Additional somatic mutations commonly include SRSF2, ASXL1, RUNX1, CBL, JAK2, and EZH2. Only ∼25% of ISMs and SSMs have an additional somatic mutation present (±). In ASM and MCL, approximately one-half will have additional mutations (+), whereas in SM-AHN, additional mutations are common (++ or +++ depending on number of mutations).
Serum tryptase level is mildly increased in patients with ISM, but may be normal when there is low-level BM involvement.

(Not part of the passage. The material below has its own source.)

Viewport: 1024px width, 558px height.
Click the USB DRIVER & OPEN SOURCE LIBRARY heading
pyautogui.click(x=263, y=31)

Some dysplasias (or signs of myeloproliferation) may be seen in non-MC lineages, but criteria for diagnosis of an AHN are not met. Blood counts are normal or only slightly abnormal.
Hypercellularity in the BM away from MC aggregates may be seen.
Cytopenias are commonly seen in ASM and acute MCL, as C findings (hemoglobin <10 g/dL, absolute neutrophil count <1.0 × 109/L, platelets <100 × 109/L), but can also be seen secondary to an AHN. Chronic MCL, by definition, lacks C findings.
ASM in transformation denotes 5%-19% MCs on BM aspirate smear, which has a high rate of progression to MCL.
Most MCLs are aleukemic, as defined by <10% circulating MCs in PB; ≥10% circulating MCs in PB is leukemic MCL. Other subtypes include de novo (primary) or secondary MCL, acute or chronic MCL, and MCL with or without an AHN.
A mild increase in eosinophils (<1.5 × 109/L) may be seen in MCL. Other cytoses, including eosinophilia ≥1.5 × 109/L, suggest an AHN. Absolute monocytes >1.0 × 109/L and >10% monocytes on PB differential raise concern for CMML. Either an absolute monocytosis or >10% monocytes, but not both, can suggest MDS/MPN unclassifiable.
Depending on the type of AHN, there may or may not be circulating blasts.
Discordantly high KIT D816V VAF in the PB when there is a low MC burden in the BM is a surrogate for multilineage involvement/AHN.